Description of the task:
Copy the stretch of lines from the one containing "推奨環境 (187, 1423)" through the last line of the records, keeping each line unchanged.

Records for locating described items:
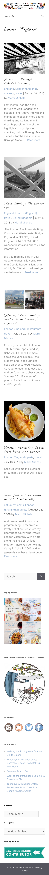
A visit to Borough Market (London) (18, 81)
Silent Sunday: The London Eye (24, 205)
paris (30, 457)
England (9, 88)
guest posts (16, 505)
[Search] (41, 576)
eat (6, 505)
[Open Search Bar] (42, 16)
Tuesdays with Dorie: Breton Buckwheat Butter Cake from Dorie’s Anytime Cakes (22, 787)
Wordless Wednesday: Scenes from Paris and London (24, 450)
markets (9, 93)
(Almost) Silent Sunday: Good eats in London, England (22, 319)
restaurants (34, 329)
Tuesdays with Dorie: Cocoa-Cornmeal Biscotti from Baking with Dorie (23, 763)
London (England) (26, 88)
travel (18, 93)
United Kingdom (22, 218)
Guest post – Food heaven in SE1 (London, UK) (23, 497)
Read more (33, 140)
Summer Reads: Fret (18, 771)
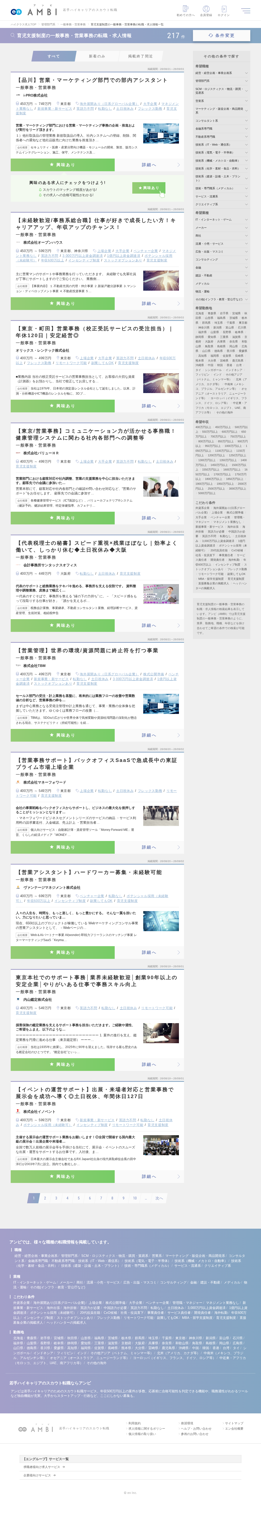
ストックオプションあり (123, 260)
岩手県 (224, 313)
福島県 (221, 317)
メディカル (202, 283)
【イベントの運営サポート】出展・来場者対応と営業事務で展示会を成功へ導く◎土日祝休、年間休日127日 (95, 1093)
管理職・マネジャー (187, 1303)
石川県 (242, 327)
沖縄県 (199, 365)
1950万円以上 (225, 483)
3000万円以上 (237, 488)
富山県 (230, 327)
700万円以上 (218, 436)
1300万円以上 (207, 460)
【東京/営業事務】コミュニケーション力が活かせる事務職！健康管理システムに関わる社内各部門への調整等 (96, 434)
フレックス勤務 (150, 109)
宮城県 (236, 313)
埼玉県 (218, 322)
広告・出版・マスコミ (209, 251)
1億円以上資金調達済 (123, 256)
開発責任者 (218, 559)
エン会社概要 (234, 1428)
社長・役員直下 (205, 555)
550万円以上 (210, 431)
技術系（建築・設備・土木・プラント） (91, 1266)
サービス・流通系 (206, 196)
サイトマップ (234, 1423)
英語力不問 (85, 109)
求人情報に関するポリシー (146, 1428)
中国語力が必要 (115, 1308)
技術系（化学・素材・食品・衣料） (217, 168)
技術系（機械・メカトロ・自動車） (217, 160)
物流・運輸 (202, 291)
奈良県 (233, 341)
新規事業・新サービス (54, 109)
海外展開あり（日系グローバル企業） (109, 104)
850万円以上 (226, 441)
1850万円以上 (234, 478)
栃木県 (126, 1338)
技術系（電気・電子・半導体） (215, 152)
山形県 (209, 317)
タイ (198, 369)
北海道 (199, 313)
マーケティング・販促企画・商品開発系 (195, 1256)
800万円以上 (206, 441)
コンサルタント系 (206, 120)
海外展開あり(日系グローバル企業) (59, 1303)
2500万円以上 (216, 488)
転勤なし (105, 109)
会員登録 (206, 15)
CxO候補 (237, 550)
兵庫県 (221, 341)
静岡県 (199, 336)
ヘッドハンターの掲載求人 (66, 1322)
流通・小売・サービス (209, 243)
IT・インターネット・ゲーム (213, 219)
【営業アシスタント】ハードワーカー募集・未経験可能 (89, 872)
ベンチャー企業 (146, 251)
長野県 (227, 332)
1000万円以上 (233, 445)
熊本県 (199, 360)
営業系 (199, 100)
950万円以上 (213, 445)
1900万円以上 (204, 483)
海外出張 (233, 526)
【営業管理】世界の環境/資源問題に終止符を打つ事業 (87, 650)
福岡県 (215, 355)
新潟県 (217, 327)
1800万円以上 (213, 478)
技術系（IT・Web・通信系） (213, 144)
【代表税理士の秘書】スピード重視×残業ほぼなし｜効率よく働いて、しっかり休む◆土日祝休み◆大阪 (97, 546)
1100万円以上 (223, 450)
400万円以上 (203, 427)
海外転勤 (234, 559)
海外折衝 (70, 1308)
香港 (229, 365)
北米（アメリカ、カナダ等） (178, 1353)
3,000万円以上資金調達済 (82, 256)
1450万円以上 (219, 464)
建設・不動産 (203, 275)
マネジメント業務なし (227, 521)
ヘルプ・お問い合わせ (196, 1428)
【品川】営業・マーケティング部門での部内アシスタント (92, 80)
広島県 (238, 1343)
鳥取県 (209, 346)
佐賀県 (227, 355)
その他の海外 (224, 412)
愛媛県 (243, 350)
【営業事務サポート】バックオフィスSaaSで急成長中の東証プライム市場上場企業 (97, 763)
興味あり (66, 165)
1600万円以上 (232, 469)
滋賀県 (236, 336)
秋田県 (72, 1338)
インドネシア (234, 369)
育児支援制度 (157, 260)
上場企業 (104, 251)
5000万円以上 (207, 493)
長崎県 (239, 355)
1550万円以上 (210, 469)
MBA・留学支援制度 (211, 578)
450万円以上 (223, 427)
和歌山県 (182, 1343)
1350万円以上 (228, 460)
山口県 (206, 350)
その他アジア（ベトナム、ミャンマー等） (121, 1353)
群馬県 (206, 322)
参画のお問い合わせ (194, 1434)
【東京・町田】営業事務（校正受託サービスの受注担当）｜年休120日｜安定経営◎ (95, 332)
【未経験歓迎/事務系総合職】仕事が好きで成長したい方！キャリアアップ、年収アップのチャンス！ (96, 223)
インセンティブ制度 (84, 260)
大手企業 (150, 104)
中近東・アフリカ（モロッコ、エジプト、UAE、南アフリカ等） (221, 407)
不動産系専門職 (205, 136)
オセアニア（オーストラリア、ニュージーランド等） (221, 393)
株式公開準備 (153, 674)
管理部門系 (202, 80)
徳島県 (218, 350)
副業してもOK (102, 363)
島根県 (221, 346)
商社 (198, 235)
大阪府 (209, 341)
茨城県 (233, 317)
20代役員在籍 (219, 550)
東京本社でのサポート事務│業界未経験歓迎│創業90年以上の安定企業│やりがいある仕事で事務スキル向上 (97, 981)
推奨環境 (187, 1423)
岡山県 (233, 346)
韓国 (220, 365)
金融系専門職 (203, 128)
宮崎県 (224, 360)
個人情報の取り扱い (142, 1434)
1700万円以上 (222, 474)
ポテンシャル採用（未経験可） (47, 1125)
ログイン (224, 15)
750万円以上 (238, 436)
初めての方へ (186, 15)
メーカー (201, 227)
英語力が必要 (216, 531)
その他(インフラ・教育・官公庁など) (218, 299)
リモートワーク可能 (71, 363)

Task response:
推奨環境 (187, 1423)
岡山県 (233, 346)
韓国 (220, 365)
金融系専門職 (203, 128)
宮崎県 (224, 360)
個人情報の取り扱い (142, 1434)
1700万円以上 (222, 474)
ポテンシャル採用（未経験可） (47, 1125)
ログイン (224, 15)
750万円以上 (238, 436)
初めての方へ (186, 15)
メーカー (201, 227)
英語力が必要 (216, 531)
その他(インフラ・教育・官公庁など) (218, 299)
リモートワーク可能 (71, 363)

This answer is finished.